Equities & Fixed Income
Patricia Clare Summerfield | August 2015 |
Final Assignment Equities & Fixed Income Investments |
I119443 Patricia Clare Summerfield Equities & Fixed Income Investments
Part 1 (50 marks)
You work in the Origination team of a global investment bank. You have been in regular contact with the finance team at British Airways plc, which your bank hopes to win as a client. You know that BRITISH AIRWAYS is planning the acquisition of four new Airbus A380 aircraft with a list price of $390 million each. You wish to win a mandate from BRITISH AIRWAYS for one or more bond issues to finance the purchase of these aircraft.

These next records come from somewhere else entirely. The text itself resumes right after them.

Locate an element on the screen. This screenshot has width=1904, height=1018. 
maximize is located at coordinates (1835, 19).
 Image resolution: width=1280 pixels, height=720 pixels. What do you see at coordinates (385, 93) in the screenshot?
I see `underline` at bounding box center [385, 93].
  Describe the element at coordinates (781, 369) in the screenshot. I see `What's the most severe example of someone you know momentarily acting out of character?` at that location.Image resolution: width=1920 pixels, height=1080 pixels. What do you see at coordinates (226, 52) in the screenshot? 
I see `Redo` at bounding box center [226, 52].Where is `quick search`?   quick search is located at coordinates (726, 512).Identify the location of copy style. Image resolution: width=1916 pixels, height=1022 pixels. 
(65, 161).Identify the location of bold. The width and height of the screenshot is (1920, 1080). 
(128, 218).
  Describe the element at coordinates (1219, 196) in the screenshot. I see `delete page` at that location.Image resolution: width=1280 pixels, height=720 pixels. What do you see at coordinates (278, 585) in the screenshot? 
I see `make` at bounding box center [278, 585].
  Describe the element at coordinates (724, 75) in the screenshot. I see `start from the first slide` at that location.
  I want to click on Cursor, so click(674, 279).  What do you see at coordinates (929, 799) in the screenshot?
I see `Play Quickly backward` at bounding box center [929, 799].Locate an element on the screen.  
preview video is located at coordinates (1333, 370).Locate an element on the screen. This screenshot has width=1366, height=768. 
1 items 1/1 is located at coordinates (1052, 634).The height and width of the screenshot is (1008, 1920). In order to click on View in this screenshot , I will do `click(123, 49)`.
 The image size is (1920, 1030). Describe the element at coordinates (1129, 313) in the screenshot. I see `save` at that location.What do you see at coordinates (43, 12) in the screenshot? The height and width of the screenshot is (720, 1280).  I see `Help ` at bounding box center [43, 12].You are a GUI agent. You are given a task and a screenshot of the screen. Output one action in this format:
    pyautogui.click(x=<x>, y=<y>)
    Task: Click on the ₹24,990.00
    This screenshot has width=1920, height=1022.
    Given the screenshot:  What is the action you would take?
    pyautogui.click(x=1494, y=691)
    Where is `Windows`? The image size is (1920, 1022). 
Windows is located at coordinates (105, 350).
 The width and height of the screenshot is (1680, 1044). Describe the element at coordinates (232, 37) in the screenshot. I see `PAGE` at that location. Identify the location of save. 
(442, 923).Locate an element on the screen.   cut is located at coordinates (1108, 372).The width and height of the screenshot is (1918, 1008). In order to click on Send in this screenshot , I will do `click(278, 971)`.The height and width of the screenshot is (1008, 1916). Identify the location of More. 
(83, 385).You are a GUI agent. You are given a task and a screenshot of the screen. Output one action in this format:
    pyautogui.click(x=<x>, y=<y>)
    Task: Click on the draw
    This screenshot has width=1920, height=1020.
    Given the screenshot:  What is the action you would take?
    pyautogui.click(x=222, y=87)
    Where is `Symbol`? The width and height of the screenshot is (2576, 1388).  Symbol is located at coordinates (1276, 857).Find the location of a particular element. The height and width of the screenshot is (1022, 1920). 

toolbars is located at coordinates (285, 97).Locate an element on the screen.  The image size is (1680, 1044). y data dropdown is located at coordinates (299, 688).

Your task is to consult the BRITISH AIRWAYS annual report and accounts, available on Yahoo Finance or other public sources, and write a report analysing the advantages and disadvantages of three types of financing:
a) A syndicated loan
b) A bond issue
c) A medium term note programme
You should include the following topics in the report:
1. The overall cost of financing
2. The repayment structures
3. Which type of financing would involve the most favourable terms and conditions for BRITISH AIRWAYS (excluding the cost factor?)
4. The investors/lenders that would be used for each type of financing
5. Any other factors that BRITISH AIRWAYS should consider.
BRITISH AIRWAYS: Fund requirement $1,560,000,000 for the acquisition of Airbus Aircraft. This report analyses the advantages and disadvantages of the following types of financing:
a) A syndicated loan
b) A bond issue
c) A medium term note programme
Prepared by Clare Summerfield
In this report we discuss the pros and cons of different types of financing; syndicated loans, bond issues including embedded options, other flexible structures and shorter term note structures. We are not considering a new issue of additional BRITISH AIRWAYS equity.
The decision regarding the mix of debt and equity securities to finance assets, (the leverage decision) is an important financial decision. (Ogden Joseph, 2002). Increasing the company level of debt may impact the company’s credit rating, currently at Ba3 Moody’s and BB Standard & Poor’s. There also may be negative implications on equity and bond pricing. The expected return on a firm’s assets depends entirely on the nature of the firm’s assets (specifically the riskiness of the assets). (Ogden Joseph, 2002)
BRITISH AIRWAYS IAG current capital structure;
Company | British Airways IAG.L |
Fund requirement | 390 million USD x 4 |
Current Assets | 23,652,000,000 GBP |
Current Equity | 6,887,000,000 GBP |
Current Short Term Debt | 6,617,000,000 GBP |
Current Long Term Debt | 1,069,000,000 GBP |
A Syndicated Loan
There are a number of reasons a syndicated loan is worth considering to fund the upcoming acquisition. A syndicated loan can be arranged backed by a number of commercial and investment banks that make up the syndicate. This is a common method of financing when the finance requirement is significant, ensuring that no one bank is solely exposed to the full credit risk.
The members of the syndicate will be divided into lead arrangers who will liaise directly with BRITISH AIRWAYS and other syndicate members known as participant lenders. The funds will be raised by each group and the terms of the loan will be negotiated between lenders by the lead arranger however any change to the terms relating to the principal or repayment or collateral will require a unanimous agreement by all members of the syndicate.
There are many benefits to acquiring credit via a Syndicated loan. The lead arrangers who will collect and monitor information will communicate directly with British Airways. Coordinating a capital loan in this way reduces the need for dealing with multiply lenders who will each need to understand the business and financial structure, at the same time building up a track record with strong partners for future borrowing needs.